Interrogés, nombre de nos interlocuteurs se montrent perplexes. Sans doute, la responsabilité dans la non-concrétisation de l’accord est-elle partagée, conjecture un observateur. Peut-être Monique Piffaut, escomptait-elle trouver « plus de gras » dans l’entreprise, s’interroge-t-il, posant la question du devenir de l’immobilier. En tout cas, une chose est sûre : Alain Prédo souhaite vendre. Si la porte de Turenne Lafayette ne semble pas fermée, peut-être travaille-t-il à réactiver les deux autres marques d’intérêt qui lui avaient été adressées naguère, comme il l’a déclaré devant ses actionnaires.

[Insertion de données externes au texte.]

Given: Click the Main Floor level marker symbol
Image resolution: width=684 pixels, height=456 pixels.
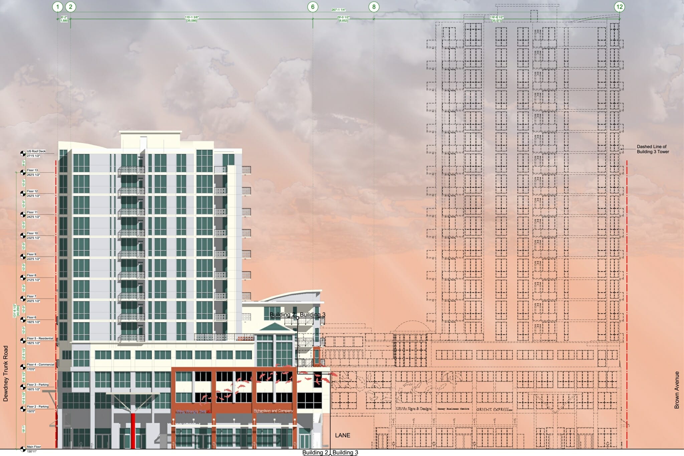Looking at the screenshot, I should [23, 449].
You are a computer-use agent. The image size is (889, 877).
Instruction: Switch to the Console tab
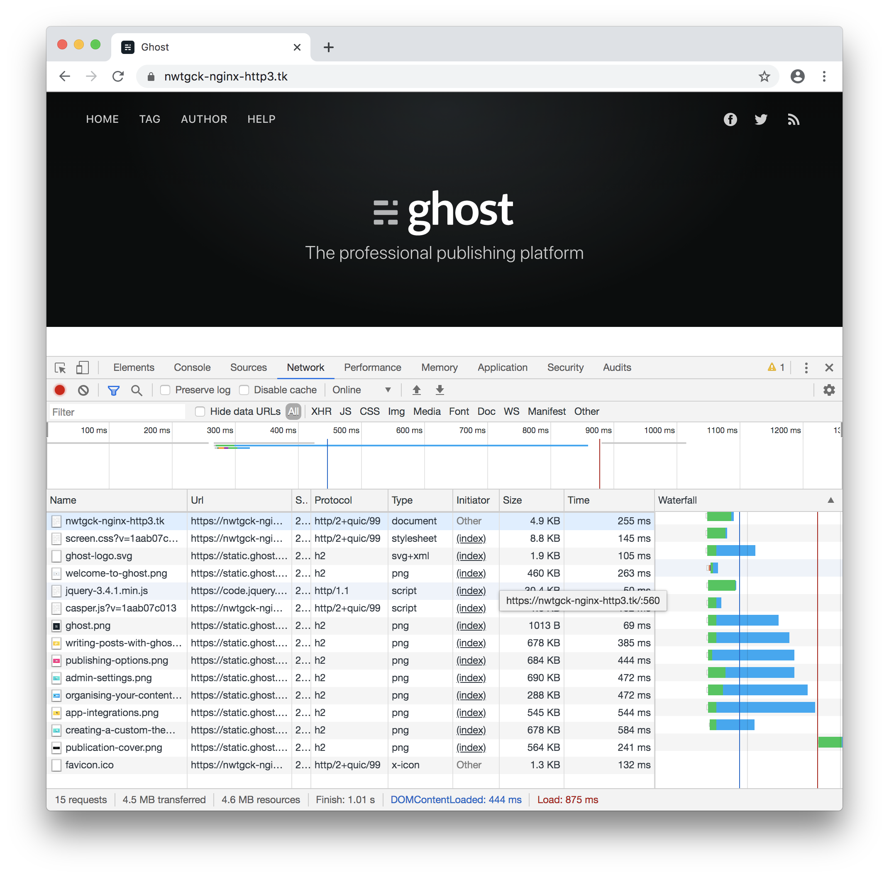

A cet effet, il pourra arguer d’une note positive : la croissance de 9,2 % des ventes du groupe au second trimestre 2003, après une chute de 11,9 % au cours des trois premiers mois de l’année. Il est vrai que, pour l’ensemble des opérateurs, le début de l’année s’est révélé maussade pour la consommation de charcuteries, tendance qui s’est inversée par la suite, avec des mois d’été tout à fait satisfaisants, selon les premières constatations. Et si les cours du porc ont bondi subitement de 20 % à la mi-juillet, cette flambée s’est au final réduite à un feu de paille.